┌─ DATA TO USE
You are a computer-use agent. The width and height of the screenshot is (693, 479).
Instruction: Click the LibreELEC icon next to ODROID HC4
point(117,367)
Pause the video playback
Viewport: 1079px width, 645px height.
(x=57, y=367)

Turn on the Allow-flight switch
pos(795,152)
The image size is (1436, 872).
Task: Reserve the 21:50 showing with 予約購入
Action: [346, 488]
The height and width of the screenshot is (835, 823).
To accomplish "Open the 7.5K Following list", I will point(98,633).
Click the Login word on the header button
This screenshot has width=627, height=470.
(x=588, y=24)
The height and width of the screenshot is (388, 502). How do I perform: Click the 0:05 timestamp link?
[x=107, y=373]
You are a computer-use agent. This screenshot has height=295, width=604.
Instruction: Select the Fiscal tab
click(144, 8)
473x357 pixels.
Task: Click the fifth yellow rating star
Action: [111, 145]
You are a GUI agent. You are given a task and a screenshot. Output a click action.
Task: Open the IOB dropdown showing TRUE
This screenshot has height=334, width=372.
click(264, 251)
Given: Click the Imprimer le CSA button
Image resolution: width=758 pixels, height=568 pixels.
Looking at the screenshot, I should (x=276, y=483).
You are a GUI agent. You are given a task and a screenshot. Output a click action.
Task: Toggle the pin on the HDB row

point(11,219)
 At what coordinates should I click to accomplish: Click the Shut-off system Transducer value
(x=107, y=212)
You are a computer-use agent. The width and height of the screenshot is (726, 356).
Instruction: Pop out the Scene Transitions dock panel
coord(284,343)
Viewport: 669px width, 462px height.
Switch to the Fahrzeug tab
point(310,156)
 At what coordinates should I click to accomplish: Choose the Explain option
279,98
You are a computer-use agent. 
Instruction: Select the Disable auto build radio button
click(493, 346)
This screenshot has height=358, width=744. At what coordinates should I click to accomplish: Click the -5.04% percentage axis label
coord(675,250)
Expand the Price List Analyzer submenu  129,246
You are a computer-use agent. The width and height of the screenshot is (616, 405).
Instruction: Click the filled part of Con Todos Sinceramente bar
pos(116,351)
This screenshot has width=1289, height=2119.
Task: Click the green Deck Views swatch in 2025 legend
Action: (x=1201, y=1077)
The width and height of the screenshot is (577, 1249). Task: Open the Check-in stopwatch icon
└─
§ **PROBLEM REQUIREMENTS**: Say how many lines of the records include the string "agent"; the number alone is enough.

§ **RESPONSE BOX**: 7